New Anglia LEP's outline of the plan:
Create a redundancy support programme with the Department for Work and Pensions and Jobcentre Plus
Develop further employment and training opportunities with existing networks
Build on existing initiatives that provide employers and employees with mental health and wellbeing support
Accelerate Youth Pledge to help young people into education, training and employment.
Deliver a pilot to test innovative virtual solutions for work experience
Provide co-ordinated support that schools and colleges can draw on
Build on investments in digital skills infrastructure with higher and further education providers
Reshape existing apprenticeship projects to help those made redundant
Work with universities to support students that are due to graduate
Steve Morphew, Labour chairman of the scrutiny committee on Norfolk County Council, said: "Basically it's the 'same old, same old', but with a different Covid label. Given the opportunities that arose out of all this badness it is letting the heroes and victims down.

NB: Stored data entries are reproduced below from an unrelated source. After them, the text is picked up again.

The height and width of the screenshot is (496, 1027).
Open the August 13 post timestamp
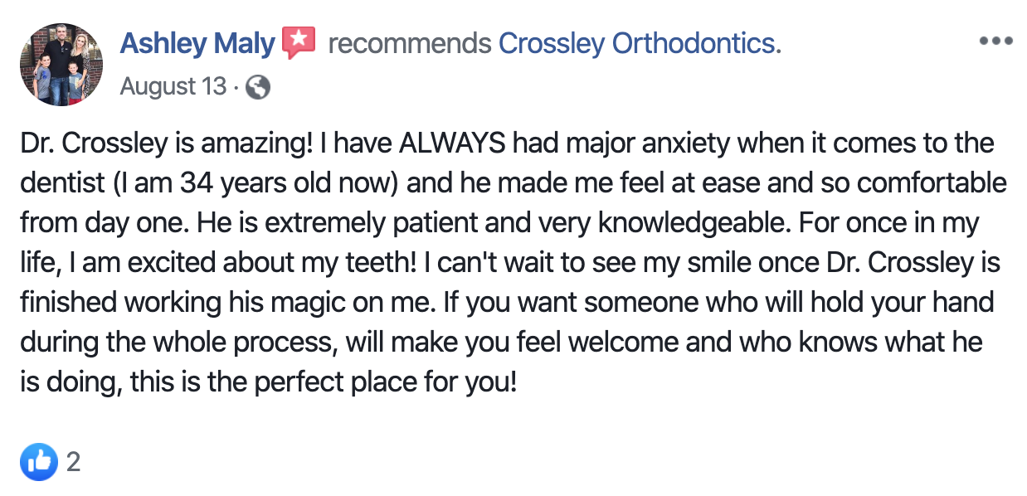[173, 87]
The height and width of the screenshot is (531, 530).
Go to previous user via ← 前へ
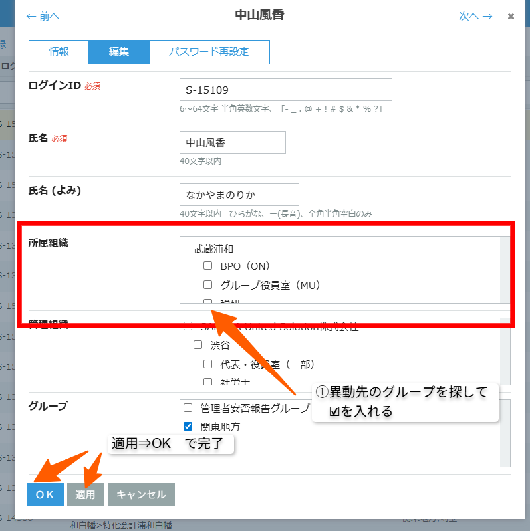coord(43,16)
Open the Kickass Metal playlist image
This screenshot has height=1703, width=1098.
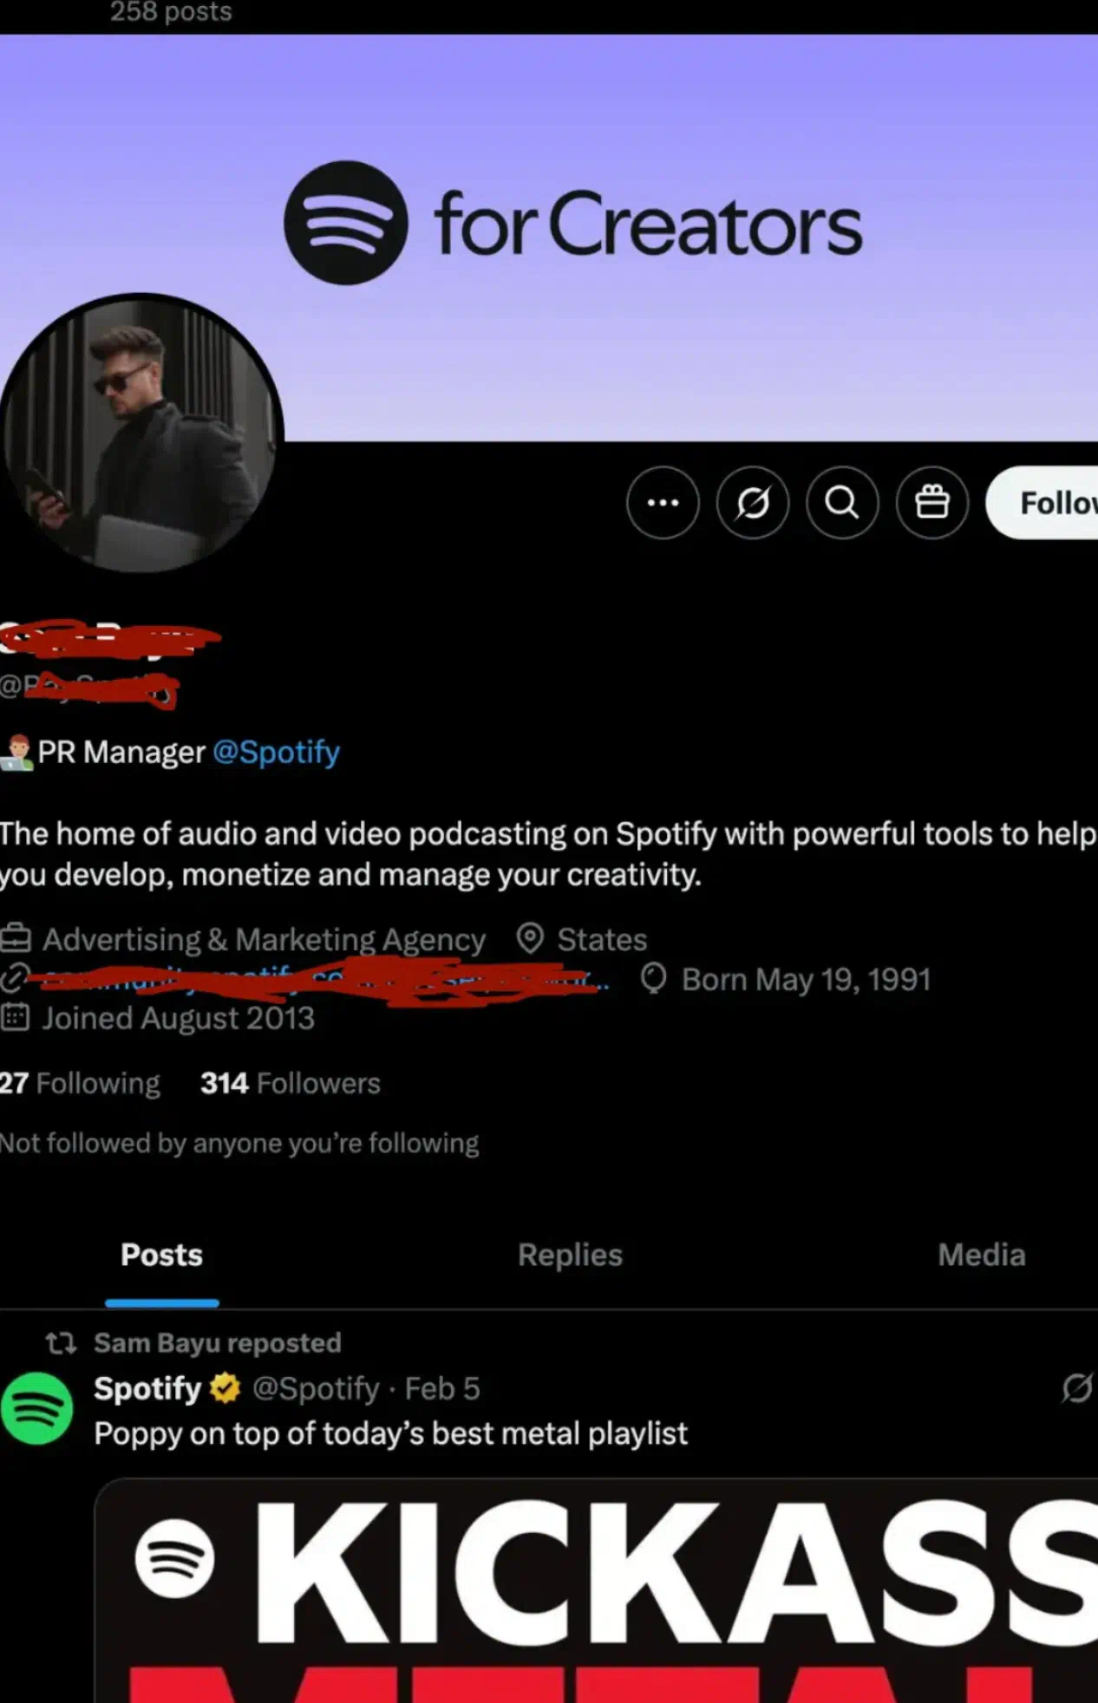(596, 1591)
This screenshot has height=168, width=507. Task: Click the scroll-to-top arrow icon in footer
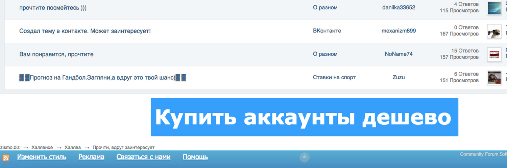[305, 157]
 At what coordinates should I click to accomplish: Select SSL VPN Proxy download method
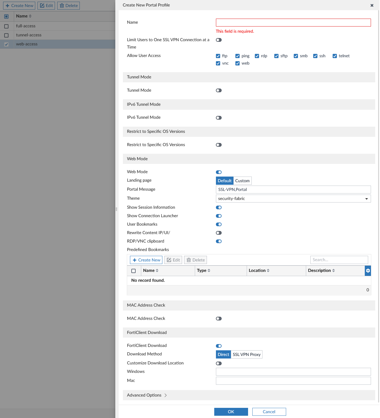click(246, 354)
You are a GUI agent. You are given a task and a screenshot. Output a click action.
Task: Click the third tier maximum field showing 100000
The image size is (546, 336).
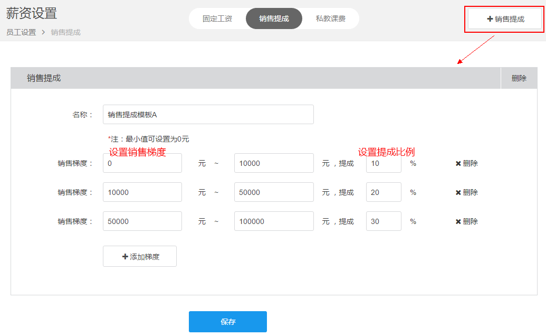pyautogui.click(x=274, y=221)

"The small businesses that have been the cornerstone of resilience for a lot communities don't even get a mention.
"The care sector, long missing from economic strategies as an economic driver, gets a mention, but not on the basis of what the current reality is."
Suffolk County Council's Conservative leader Matthew Hicks said: "I am determined this pandemic will not hold Suffolk back from re-imagining and achieving our shared future prosperity based on clean, inclusive economic growth."